◆ **JOB**
In the forum discussion below about a camera's color profile metadata, what color profile has the original poster set on the camera?

** START PASSAGE GIVEN **

I just realised that my 1000D is not recording the chosen colour profile in the metadata! Is that normal???

I have the colour profile set to sRGB on the camera and I thought that the colour profile was supposed to be automatically tagged to the image so that when you open up your image editor it can read the profile (and if your working space is different to the image space then convert it to the working space) and display your image correctly. There is a line in the raw data that is <photoshop:ICCProfile/> but as you can see it contains no colour profile. Also I suspect this line was injected by photoshop for obvious reasons.

I see my firmware hasn't been updated since I bought it so i'm going to do that and see if it helps. I can't find a download for the EOS Utility though. Is there one out there? I can't see one on the canon website at all! If you know where it is I would be very greatful for a link!

Surely Raw Format Schema must allow colour profile information to be recorded in metadata...
so why would canon not put it in??
 
If shooting JPEG then yes, it sounds like there's a problem - but I think if shooting RAW, then the file simply opens up in whatever colour-space your editing platform is set to...

You were shooting in...?
 
No, I get what you're saying: I'm just not so sure that's the case with RAW as it collects all the data...regardless of your camera pre-sets.

Therefore, unless your editor applies those in-camera settings to your previews, it would look the same, because it is the same.

Try shooting again in JPEG and see if it's still doing it - then you'll know for sure.
 
I didnt think raw files had a colour space given to them. I thought this only happened on conversion?

** END PASSAGE GIVEN **
** START PROVIDED RECORDS **

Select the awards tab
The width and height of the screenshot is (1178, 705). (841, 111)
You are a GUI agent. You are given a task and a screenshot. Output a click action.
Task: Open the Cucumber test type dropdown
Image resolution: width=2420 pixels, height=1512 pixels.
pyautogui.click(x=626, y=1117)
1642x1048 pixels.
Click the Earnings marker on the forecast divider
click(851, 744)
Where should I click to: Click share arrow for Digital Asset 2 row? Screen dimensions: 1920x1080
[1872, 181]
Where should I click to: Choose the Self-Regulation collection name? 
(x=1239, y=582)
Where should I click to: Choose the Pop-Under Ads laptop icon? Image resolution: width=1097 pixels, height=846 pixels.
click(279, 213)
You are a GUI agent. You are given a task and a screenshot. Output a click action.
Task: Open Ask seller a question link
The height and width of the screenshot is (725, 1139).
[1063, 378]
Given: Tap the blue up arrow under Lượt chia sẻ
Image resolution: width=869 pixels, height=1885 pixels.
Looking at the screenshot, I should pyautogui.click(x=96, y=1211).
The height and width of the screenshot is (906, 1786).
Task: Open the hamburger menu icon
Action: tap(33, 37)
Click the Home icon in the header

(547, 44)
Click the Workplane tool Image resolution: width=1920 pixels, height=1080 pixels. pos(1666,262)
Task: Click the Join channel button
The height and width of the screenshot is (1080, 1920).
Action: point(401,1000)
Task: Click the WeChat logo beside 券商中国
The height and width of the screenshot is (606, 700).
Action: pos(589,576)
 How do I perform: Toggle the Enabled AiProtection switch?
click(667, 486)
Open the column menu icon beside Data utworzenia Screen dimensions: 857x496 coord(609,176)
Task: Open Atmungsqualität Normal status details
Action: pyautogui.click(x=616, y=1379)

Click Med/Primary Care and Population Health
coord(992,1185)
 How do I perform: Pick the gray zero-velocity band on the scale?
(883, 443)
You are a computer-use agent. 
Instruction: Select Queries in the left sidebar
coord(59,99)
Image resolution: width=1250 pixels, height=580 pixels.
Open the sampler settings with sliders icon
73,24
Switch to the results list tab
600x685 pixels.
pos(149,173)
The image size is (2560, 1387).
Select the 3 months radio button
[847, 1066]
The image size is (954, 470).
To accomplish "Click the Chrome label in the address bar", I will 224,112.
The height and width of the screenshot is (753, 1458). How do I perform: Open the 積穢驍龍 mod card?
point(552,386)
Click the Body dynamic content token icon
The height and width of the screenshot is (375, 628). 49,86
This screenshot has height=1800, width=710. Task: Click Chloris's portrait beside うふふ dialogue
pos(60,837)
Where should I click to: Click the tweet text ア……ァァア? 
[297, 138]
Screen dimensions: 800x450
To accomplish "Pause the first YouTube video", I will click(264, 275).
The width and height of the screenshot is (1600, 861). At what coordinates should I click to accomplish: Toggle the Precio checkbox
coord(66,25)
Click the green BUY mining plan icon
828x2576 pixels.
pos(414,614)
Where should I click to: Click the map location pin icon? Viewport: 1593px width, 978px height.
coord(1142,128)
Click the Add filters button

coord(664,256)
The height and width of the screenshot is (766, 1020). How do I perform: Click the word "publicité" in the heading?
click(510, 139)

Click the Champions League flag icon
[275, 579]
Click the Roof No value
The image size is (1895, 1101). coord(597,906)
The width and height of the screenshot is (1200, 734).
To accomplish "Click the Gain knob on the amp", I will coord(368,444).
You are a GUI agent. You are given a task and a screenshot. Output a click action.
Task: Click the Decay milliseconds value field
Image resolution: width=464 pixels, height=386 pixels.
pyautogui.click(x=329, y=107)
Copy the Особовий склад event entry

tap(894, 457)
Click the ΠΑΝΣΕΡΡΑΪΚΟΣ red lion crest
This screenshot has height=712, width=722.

** END PROVIDED RECORDS **

◆ **RIGHT ANSWER**
sRGB